Late-Game Parenting: How to Handle Your Teen
Parenting is the greatest challenge that most people will ever face. It certainly seems challenging at the beginning, when you take responsibility for a helpless being with no respect for your sleep schedule! Yet there are greater challenges waiting after years of hard work. When your child becomes a teenager, they gain the ability to look after themselves (sort of). Your job as a parent is not done, though, and in fact it gets harder. Here are important things to keep in mind as your child grows into adolescence.
Awareness is the overall watchword you should keep in mind if you want to keep a handle on a teenager. It seems like every tragedy involving a teen includes tearful parents confessing “they had no idea.” While you should definitely make an effort to keep tabs on your teen, resist the temptation to turn into the Mom & Dad Bureau of Investigation. As you’ll see, there are better ways to understand what’s going on with your teen.
Teens are like real estate in that three of the most important things to know are location, location, location. Know where your teenager is at all times, whenever possible. Although there are high-tech ways to do this today (e.g. tracking your teen’s mobile phone), it’s better to cultivate honest lines of communication with your teens so that they feel comfortable telling you directly where they’re going to be.

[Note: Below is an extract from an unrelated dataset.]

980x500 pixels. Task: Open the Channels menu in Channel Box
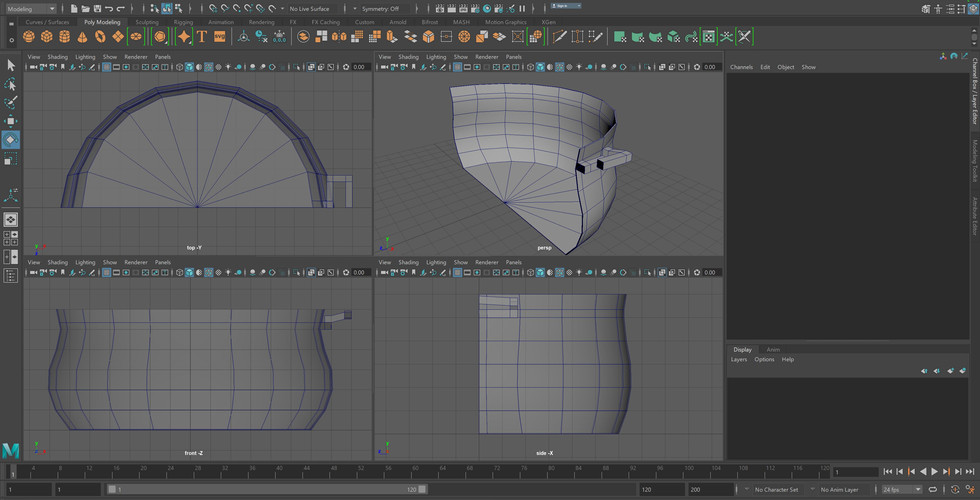click(x=741, y=67)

Who teens are with is nearly important as where they are. In order to gauge the influences affecting your teen, you need to know as much as possible about their friends and peers. Be as understanding as possible and don’t rush to separate your teen from someone you feel is a negative influence. You may end up driving the teenagers closer together. If you can, explain your concerns to your teen and convince them of what you see as a problem.

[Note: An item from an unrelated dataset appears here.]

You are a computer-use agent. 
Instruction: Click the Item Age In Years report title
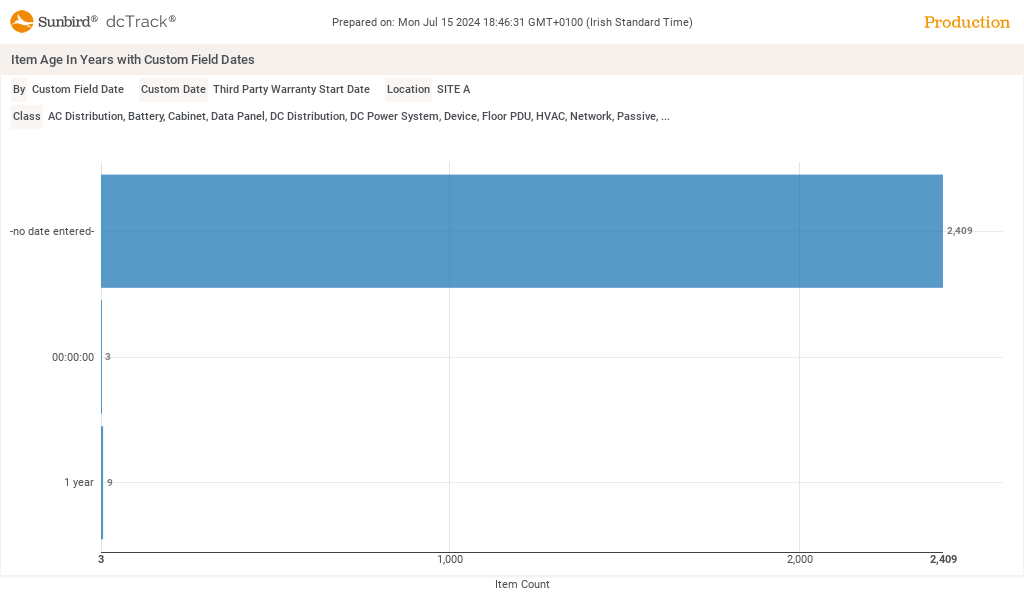133,60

Your teen’s school experience is extremely important, not simply in determining where they go in the future, but also in gauging their current quality of life. Once again, you should be more concerned with developing a full understanding than with setting goals and limits. If your teen is struggling, try to find out why instead of demanding immediate improvement.
Speaking of quality of life, take an interest in how your teens are enjoying themselves. How do they spend their free time? What activities interest them? It’s true there are many pastimes you might want to warn teens away from, but there are also some interests you’ll want to encourage. You’ll never know until you take the time to learn.
If you’ve gathered information on what your teen is doing in all of these various areas, you likely have identified one or two thousand issues you would consider problematic. Try to stifle your concerns and consult your first, best resource: Ask your teens what problems are worrying them. By showing a genuine interest, you can build the sort of trust that will enable you to address your own concerns with your teen.
It’s worth stating outright what has, up to now, only been suggested: In all cases, the best place to get information about your teen is by talking to them directly. Just remember that trust isn’t built in an instant. Your first conversations are likely to be less than satisfactory, especially if you’re trying to get to sensitive issues. Have patience and persevere; eventually you’ll succeed in reminding your teens that you care about them.
There’s no doubt that raising a teenager can be a challenge. It is in many ways the final exam in the parenting class you started taking about a million years ago, when your kids were born. The stakes have gotten very high, but resist the temptation to put undue stress on your teen. If you handle teens with patience and as much understanding as you can muster, you’ll do a fine job raising them.